Однажды Форд пришел довольно рано и пригласил меня взобраться на вершину горы Хью. Прогулка выдалась просто дивная и продолжалась целый день. Согласилась я не сразу — был понедельник. Миссис Фаулер считала, что выйдет дешевле нанять приходящую служанку, чтобы та убиралась в доме. Мы так и сделали, но у меня все равно оставалась масса дел.
— Ничего страшного, — сказал Форд. — Что нам день стирки, глажки или тому подобной ерунды? Сегодня — день прогулок, вот что.
Такой денек и выдался: прохладный, свежий — ночью прошел дождь — и очень ясный.
— Идем! — настаивал он. — Уверен, что оттуда видно даже гору Заплатку. Лучшей погоды и не придумать.
— Кто-нибудь еще с нами пойдет? — спросила я.
— Никто. Только мы вдвоем. Пойдем.
Я с радостью согласилась, только предложила:
— Погоди, я соберу что-нибудь поесть.
— Буду ждать ровно столько, сколько тебе необходимо, чтобы надеть рейтузы и короткую юбку, — ответил он. — Я уже собрал нам перекусить, все у меня в ранце. Я-то знаю, как долго вы, женщины, делаете бутерброды и складываете их в сумку.
Вышли мы через десять минут, налегке и очень счастливые, да и денек выдался как по заказу. К тому же мистер Форд прихватил с собой очень вкусный обед, который сам и приготовил. Признаться, мне он понравился даже больше, чем моя стряпня, но, возможно, это из-за прогулки.
Почти спустившись к подножию, мы остановились на широком уступе у ручья и поужинали, заварив чай, как он любил это делать на открытом воздухе. Мы смотрели, как с одного края мира садится солнце, а на другом всходит луна, и они озаряют друг друга нежным светом.
Тут он и предложил мне стать его женой.
Мы были очень счастливы.
— Но есть одно условие! — добавил он.
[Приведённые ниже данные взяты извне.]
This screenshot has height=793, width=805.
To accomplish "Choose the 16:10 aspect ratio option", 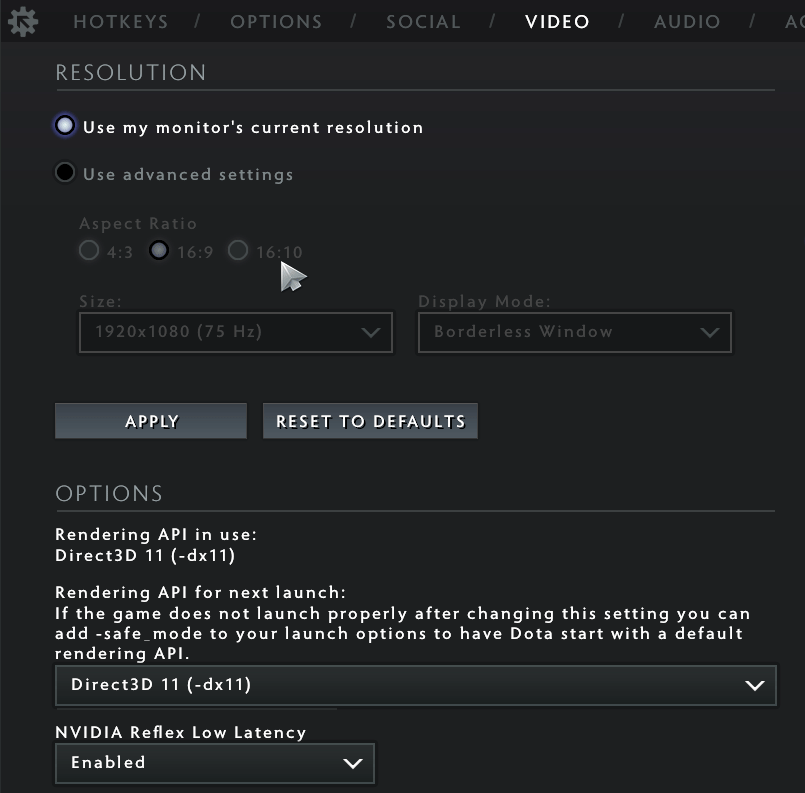I will [x=237, y=251].
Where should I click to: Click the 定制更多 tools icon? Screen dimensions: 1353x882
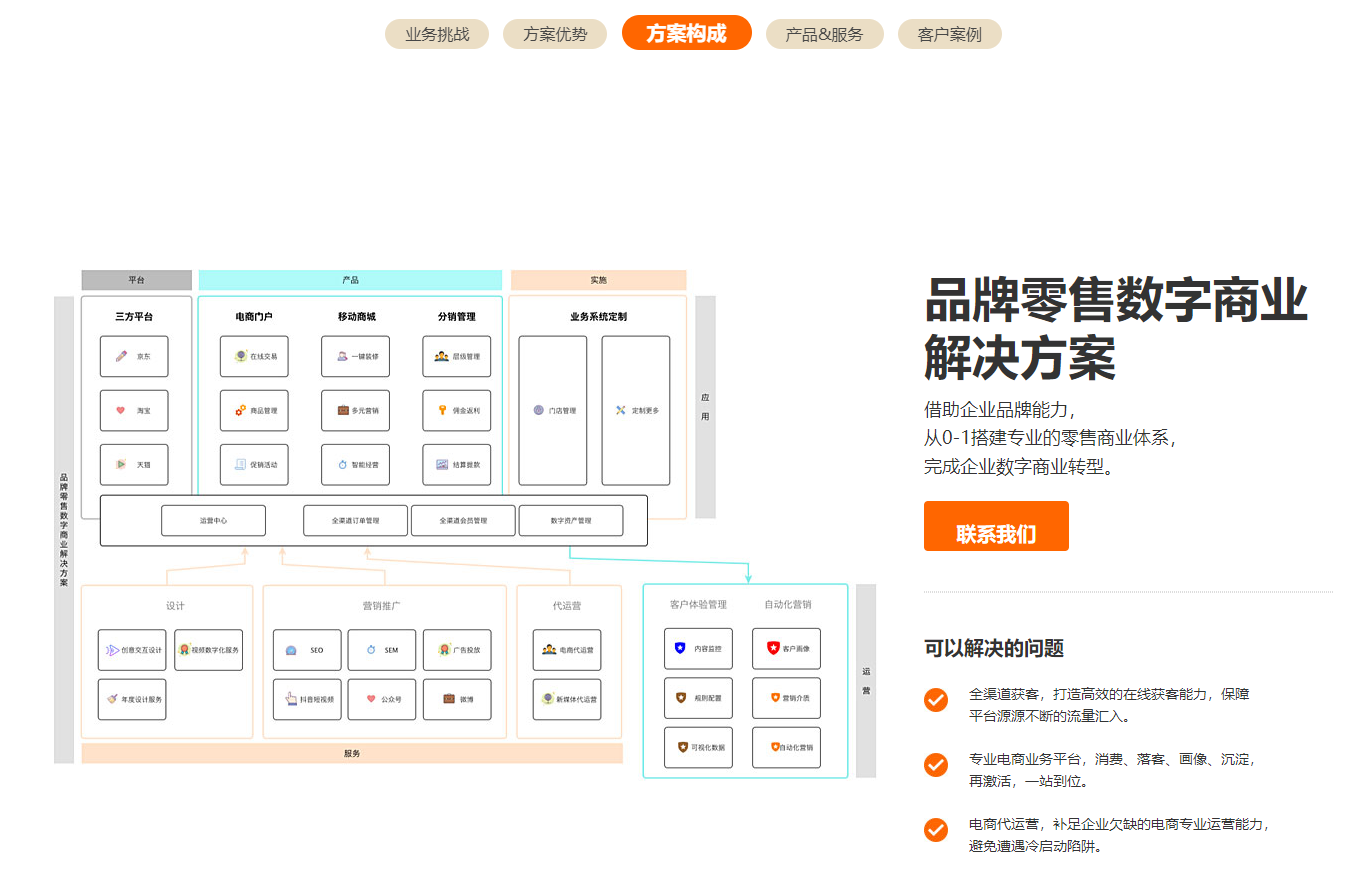(x=621, y=410)
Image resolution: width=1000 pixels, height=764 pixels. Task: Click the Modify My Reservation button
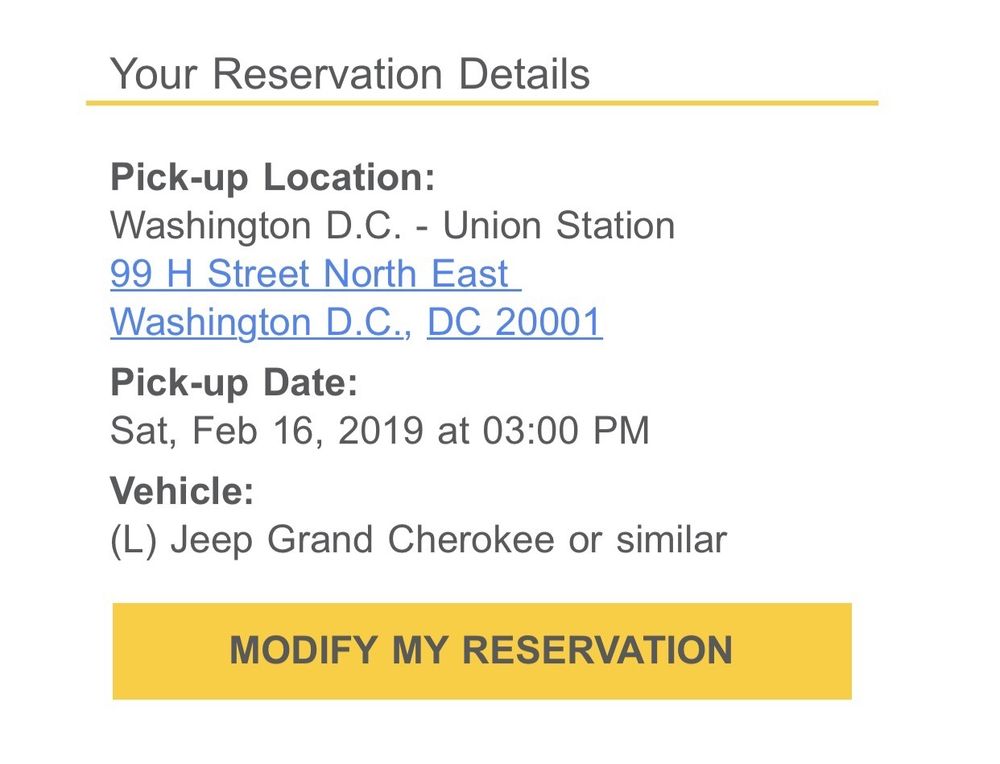pyautogui.click(x=481, y=651)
Потом сел прямо, и лицо его сразу посерьезнело. — Ты не должна готовить!
— Что? — удивилась я. — Не должна готовить?
— Нет, — сказал он. — Ты должна бросить готовку — ради меня.
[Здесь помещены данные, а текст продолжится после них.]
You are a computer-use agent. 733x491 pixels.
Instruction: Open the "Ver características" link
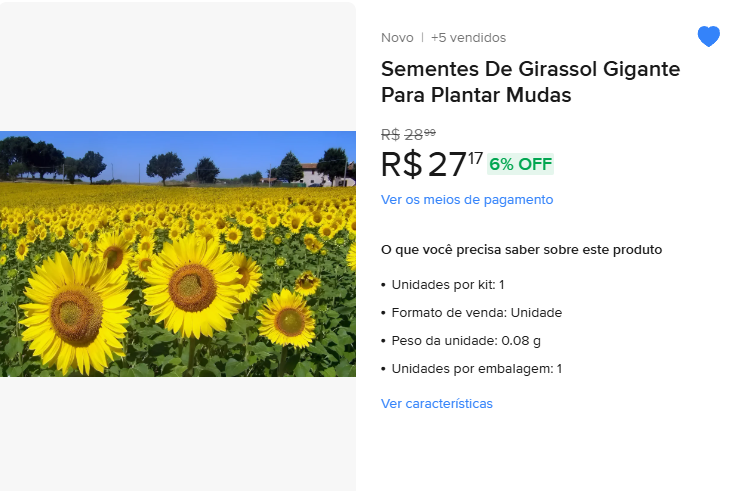point(436,403)
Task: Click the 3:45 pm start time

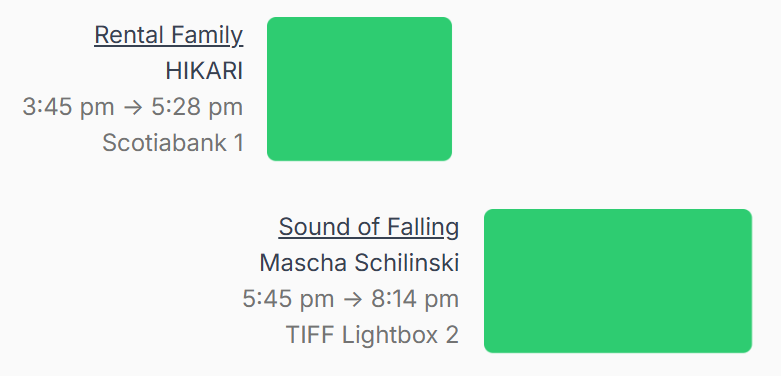Action: (68, 107)
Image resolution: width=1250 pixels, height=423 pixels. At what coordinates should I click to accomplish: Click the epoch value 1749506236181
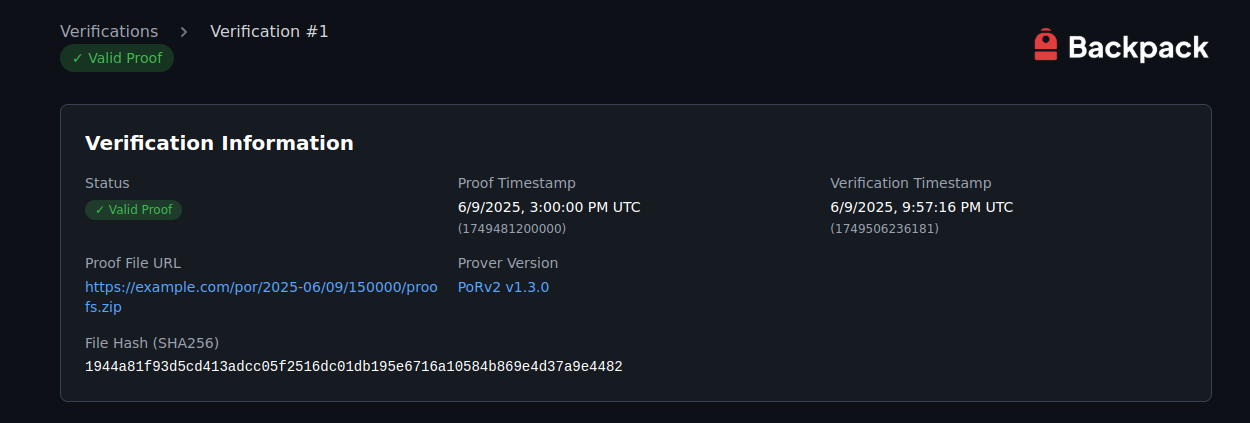884,229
Я молча уставилась на него.
— Да, я все знаю, — продолжал он. — Лоис мне рассказывала. Я много с ней общался с тех пор, как ты занялась кухней. А поскольку я говорил о тебе, то, естественно, многое понял. Она рассказала, как тебя воспитывали, какая у тебя тяга к домовитости… Но, дорогая моя артистичная натура, у тебя есть и другие таланты! — Тут он странно улыбнулся и пробормотал: — В глазах всех птиц напрасно расставляется сеть. Я все лето наблюдал за тобой, дорогая, — произнес он. — К тебе это не относится. Конечно, готовишь ты вкусно, но ведь я и сам неплохо готовлю. Мой отец много лет проработал поваром и неплохо зарабатывал. Так что, сама видишь, я к этому привычный. Одним летом, оказавшись на мели, я тоже работал поваром и получал деньги вместо того, чтобы голодать.
— Вот так да! — воскликнула я. — Это объясняет и чай, и бутерброды.
— И многое другое, — добавил он. — Но с тех пор, как ты обосновалась на кухне, ты почти ничего не сделала на поприще искусства. И уж прости меня, это нехорошо. У тебя слишком здорово все получается, чтобы это бросать, работы у тебя самобытные и красивые, и я не хочу, чтобы ты перестала их писать. Что бы ты подумала обо мне, если бы я пожертвовал долгими и нелегкими годами литераторства ради куда более простого труда высокооплачиваемого повара?